Objective » Reproduce verbatim everything in the records from the first line down to the line containing "will [990, 345].", with both of those lines included.

Stored data »
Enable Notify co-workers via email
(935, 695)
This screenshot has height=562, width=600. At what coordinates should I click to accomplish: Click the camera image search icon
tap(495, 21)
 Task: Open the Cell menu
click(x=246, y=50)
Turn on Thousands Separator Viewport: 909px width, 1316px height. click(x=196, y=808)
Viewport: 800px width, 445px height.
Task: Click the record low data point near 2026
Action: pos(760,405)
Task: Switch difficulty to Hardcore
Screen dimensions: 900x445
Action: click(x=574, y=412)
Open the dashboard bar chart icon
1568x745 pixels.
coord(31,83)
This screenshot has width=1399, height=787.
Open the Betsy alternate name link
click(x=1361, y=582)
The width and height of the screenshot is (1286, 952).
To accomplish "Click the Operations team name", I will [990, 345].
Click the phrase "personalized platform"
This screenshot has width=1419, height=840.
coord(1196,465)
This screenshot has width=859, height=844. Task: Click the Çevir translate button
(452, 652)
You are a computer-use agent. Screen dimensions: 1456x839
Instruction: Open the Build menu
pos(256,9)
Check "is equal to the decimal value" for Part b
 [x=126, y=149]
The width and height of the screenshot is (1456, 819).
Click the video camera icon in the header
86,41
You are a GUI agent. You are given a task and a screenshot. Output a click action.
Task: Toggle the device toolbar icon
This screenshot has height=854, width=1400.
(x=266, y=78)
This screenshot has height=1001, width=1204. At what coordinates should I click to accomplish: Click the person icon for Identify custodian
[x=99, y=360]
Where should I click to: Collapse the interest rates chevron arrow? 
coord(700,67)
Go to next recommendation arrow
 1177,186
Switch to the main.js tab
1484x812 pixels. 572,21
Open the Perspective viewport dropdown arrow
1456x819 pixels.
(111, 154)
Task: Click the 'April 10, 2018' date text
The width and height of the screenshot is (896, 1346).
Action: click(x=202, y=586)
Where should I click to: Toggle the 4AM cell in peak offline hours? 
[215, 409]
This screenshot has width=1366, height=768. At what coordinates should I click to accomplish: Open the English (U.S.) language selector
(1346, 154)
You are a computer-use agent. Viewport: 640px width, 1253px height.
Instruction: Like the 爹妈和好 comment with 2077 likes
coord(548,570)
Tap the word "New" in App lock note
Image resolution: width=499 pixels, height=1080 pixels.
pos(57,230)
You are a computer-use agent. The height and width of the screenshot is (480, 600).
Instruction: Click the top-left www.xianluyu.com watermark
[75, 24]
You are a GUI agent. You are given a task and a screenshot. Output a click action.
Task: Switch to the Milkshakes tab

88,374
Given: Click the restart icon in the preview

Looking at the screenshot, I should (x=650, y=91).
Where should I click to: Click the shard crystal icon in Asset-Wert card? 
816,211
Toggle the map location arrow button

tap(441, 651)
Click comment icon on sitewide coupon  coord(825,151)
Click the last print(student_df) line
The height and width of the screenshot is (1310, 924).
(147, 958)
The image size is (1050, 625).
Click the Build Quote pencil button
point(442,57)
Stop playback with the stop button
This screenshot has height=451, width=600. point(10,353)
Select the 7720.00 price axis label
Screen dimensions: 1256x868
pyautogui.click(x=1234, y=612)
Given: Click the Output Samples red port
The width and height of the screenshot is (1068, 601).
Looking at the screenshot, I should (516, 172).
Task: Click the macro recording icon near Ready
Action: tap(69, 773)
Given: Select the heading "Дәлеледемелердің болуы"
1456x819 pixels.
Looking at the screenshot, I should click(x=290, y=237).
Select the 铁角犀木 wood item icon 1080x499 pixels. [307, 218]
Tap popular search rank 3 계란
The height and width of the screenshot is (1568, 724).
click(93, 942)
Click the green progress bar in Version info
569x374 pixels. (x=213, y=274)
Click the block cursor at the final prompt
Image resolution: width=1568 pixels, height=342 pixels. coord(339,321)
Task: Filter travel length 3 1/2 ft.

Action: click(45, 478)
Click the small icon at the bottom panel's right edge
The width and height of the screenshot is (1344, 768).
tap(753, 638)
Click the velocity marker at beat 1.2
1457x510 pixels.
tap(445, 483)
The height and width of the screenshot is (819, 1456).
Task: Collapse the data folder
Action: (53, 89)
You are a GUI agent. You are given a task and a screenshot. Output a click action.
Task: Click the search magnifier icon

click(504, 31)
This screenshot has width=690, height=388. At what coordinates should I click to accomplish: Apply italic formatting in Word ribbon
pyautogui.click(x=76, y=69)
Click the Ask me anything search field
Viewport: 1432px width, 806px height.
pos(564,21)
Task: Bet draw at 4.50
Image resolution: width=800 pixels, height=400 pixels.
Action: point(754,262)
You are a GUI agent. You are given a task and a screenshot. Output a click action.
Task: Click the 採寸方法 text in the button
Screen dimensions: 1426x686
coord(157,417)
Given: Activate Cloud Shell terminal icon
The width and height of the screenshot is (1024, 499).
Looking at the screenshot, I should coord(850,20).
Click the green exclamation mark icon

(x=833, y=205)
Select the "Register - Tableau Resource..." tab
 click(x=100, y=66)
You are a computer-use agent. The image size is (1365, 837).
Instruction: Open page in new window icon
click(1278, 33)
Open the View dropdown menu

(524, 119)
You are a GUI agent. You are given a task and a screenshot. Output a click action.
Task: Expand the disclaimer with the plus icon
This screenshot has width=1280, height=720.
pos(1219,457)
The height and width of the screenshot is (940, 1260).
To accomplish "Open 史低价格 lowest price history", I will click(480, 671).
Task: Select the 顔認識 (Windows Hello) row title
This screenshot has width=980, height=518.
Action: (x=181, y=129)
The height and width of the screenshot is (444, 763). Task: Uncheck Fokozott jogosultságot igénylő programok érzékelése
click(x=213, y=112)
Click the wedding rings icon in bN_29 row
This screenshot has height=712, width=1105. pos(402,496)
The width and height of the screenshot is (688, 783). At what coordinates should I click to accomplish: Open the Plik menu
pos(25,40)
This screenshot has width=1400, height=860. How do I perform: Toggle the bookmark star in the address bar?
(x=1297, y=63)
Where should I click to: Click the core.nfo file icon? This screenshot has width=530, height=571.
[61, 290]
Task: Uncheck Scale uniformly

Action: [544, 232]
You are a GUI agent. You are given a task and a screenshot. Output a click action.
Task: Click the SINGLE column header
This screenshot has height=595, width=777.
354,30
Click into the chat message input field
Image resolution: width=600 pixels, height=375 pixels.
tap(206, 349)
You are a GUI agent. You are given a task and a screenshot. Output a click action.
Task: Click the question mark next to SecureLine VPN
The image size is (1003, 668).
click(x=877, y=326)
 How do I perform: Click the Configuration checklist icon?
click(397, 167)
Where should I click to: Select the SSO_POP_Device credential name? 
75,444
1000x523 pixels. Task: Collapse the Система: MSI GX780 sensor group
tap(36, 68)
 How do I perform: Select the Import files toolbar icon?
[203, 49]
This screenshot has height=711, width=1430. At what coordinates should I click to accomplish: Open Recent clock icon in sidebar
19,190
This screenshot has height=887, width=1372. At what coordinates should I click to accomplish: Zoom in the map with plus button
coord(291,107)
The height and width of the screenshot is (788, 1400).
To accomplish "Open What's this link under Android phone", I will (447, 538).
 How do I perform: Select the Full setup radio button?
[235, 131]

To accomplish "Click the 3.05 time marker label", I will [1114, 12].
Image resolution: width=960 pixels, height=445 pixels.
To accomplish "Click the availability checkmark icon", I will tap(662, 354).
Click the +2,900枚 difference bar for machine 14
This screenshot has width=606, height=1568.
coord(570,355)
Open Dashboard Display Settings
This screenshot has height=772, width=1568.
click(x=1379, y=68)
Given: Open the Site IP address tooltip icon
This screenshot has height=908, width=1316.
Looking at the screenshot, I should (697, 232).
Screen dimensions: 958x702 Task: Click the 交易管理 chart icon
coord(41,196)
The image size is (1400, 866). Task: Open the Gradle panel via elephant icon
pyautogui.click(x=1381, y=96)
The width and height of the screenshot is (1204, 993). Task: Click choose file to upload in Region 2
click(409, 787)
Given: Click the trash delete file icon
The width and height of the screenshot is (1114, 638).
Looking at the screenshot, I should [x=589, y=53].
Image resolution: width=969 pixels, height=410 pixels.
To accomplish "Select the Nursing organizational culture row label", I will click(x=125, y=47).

Exercise result »
Enable Notify co-workers via email
(935, 695)
This screenshot has height=562, width=600. At what coordinates should I click to accomplish: Click the camera image search icon
tap(495, 21)
 Task: Open the Cell menu
click(x=246, y=50)
Turn on Thousands Separator Viewport: 909px width, 1316px height. click(x=196, y=808)
Viewport: 800px width, 445px height.
Task: Click the record low data point near 2026
Action: pos(760,405)
Task: Switch difficulty to Hardcore
Screen dimensions: 900x445
Action: click(x=574, y=412)
Open the dashboard bar chart icon
1568x745 pixels.
coord(31,83)
This screenshot has width=1399, height=787.
Open the Betsy alternate name link
click(x=1361, y=582)
The width and height of the screenshot is (1286, 952).
To accomplish "Click the Operations team name", I will [990, 345].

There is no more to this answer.